Caché derrière un dictionnaire de nuages, Flocon observait la scène. Flocon était un tout petit fantôme, si timide qu’il n’avait jamais osé faire « bouh ! ». Il était enveloppé dans un drap à fleurs, avec des marguerites jaunes et des papillons bleus. Ses grands yeux curieux regardaient avec tristesse la lueur du Grand Récit des Merveilles, une boule de lumière magique au centre de la bibliothèque, qui faiblissait de minute en minute.
Dame Hibou, la gardienne aux lunettes en gouttes de rosée, lissa ses plumes d’un air grave. Sa voix, d’habitude un doux hululement, était rocailleuse.
« Mes amis, le Grand Récit s’éteint ! Les histoires sont devenues trop… raisonnables. Il nous faut un conte imaginatif, un conte complètement fou, un conte… farfelu ! »

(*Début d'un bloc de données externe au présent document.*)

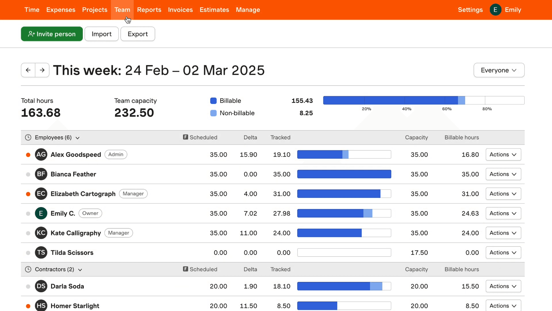Open Actions menu for Bianca Feather

point(503,174)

Flocon sentit une idée pétiller dans son esprit : l’histoire d’un éléphant violet qui volait avec ses oreilles ! Mais sa gorge se noua. Parler devant tout le monde ? Impossible ! Il tenta de s’éclipser quand une voix moqueuse retentit.
« Eh bien, mon petit drap à fleurs, on dirait que tu as une histoire coincée dans la gorge. »
Une magnifique plume de paon, iridescente et un peu arrogante, flottait devant lui. C’était Plume, tombée d’un livre de contes anciens.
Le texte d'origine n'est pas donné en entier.